**页面摘录:**
************

第6章 子查询、表表达式和排名函数

6.1 子查询
6.1.1 独立子查询
关系除法,返回每个美国雇员至少为其处理过一个订单的所有客户,解法1:
select custid
from Sales.Orders
where empid in (select empid from HR.Employees where country =‘USA’)
group by custid
having count(distinct empid)=(select count(empid) from HR.Employees where country =‘USA’)

返回每个月最后实际订单日期发生的订单
select orderid,custid,empid,orderdate,year(orderdate) as orderyear,month(orderdate) as ordermonth
from sales.Orders
where orderdate in
(select max(orderdate) from Sales.orders group by year(orderdate),month(orderdate))

************

**所附清单:**
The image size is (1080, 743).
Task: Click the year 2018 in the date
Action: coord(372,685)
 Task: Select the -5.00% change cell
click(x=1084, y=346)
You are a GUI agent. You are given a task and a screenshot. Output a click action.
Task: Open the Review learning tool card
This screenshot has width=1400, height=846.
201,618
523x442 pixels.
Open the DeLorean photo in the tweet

************

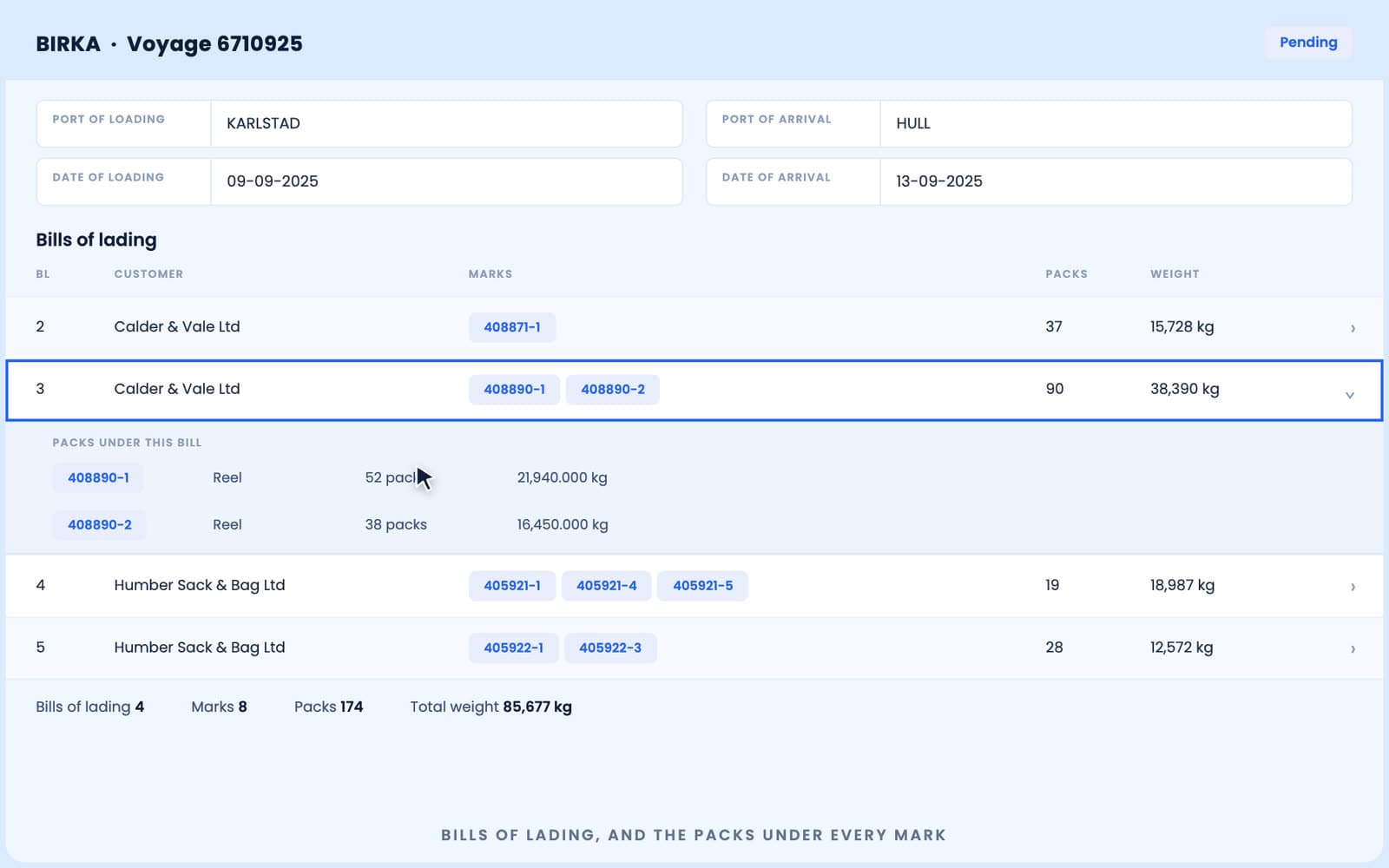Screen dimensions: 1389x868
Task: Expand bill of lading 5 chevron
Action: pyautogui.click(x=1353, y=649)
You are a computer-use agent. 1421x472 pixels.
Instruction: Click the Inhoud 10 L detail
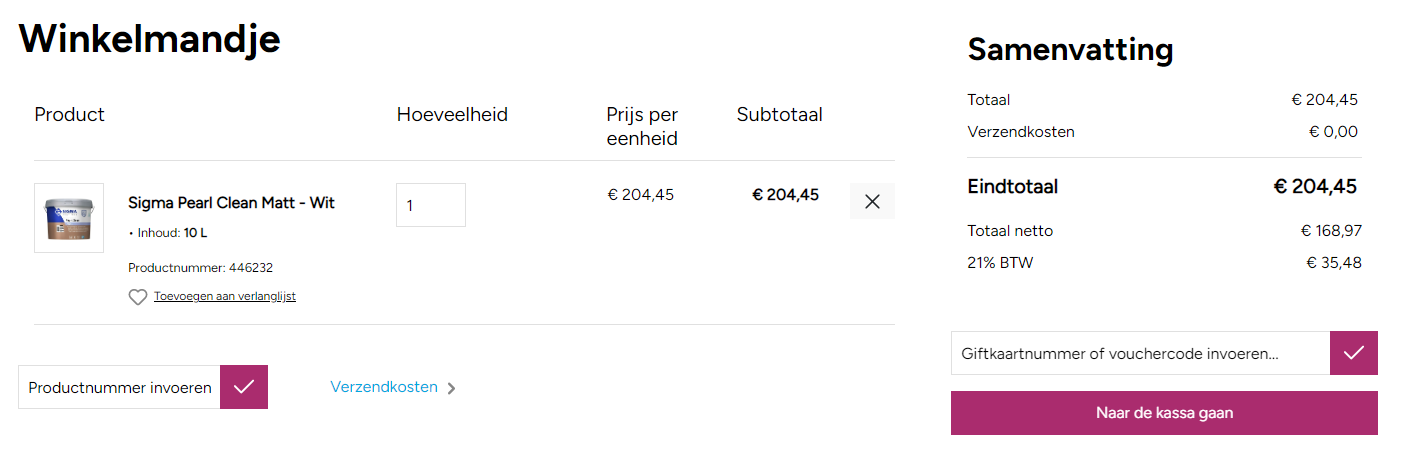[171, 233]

************

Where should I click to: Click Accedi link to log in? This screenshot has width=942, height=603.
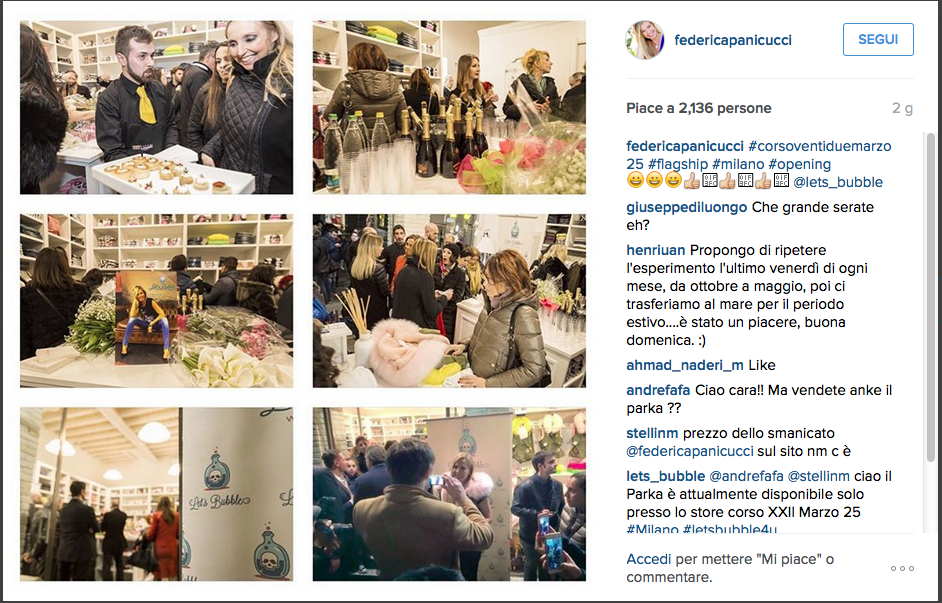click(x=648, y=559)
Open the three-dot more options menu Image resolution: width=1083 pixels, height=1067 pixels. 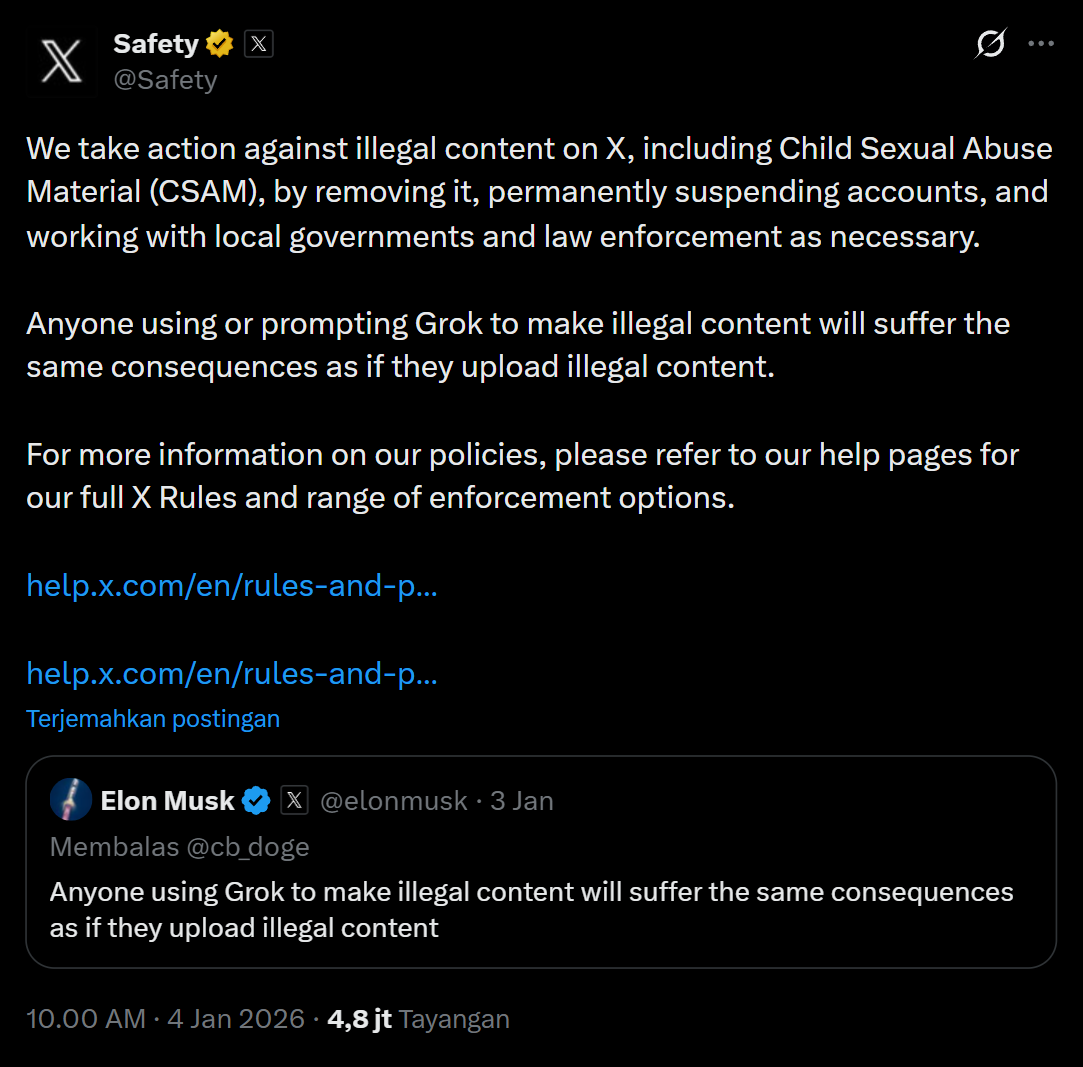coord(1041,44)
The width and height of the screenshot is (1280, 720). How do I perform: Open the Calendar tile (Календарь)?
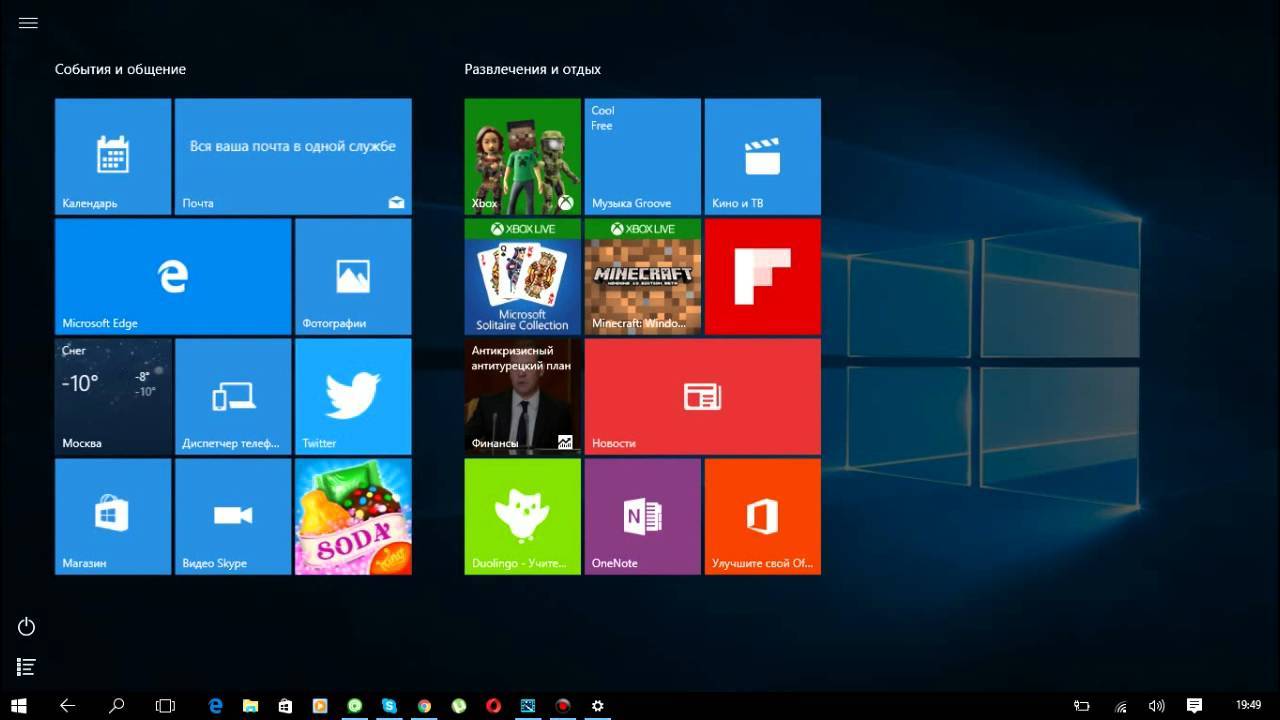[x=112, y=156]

************

**任务要求:** 请根据页面摘录说明:按年和月分组、取 max(orderdate) 的那条查询返回哪些订单?

**参考答案:** 返回每个月最后实际订单日期发生的订单。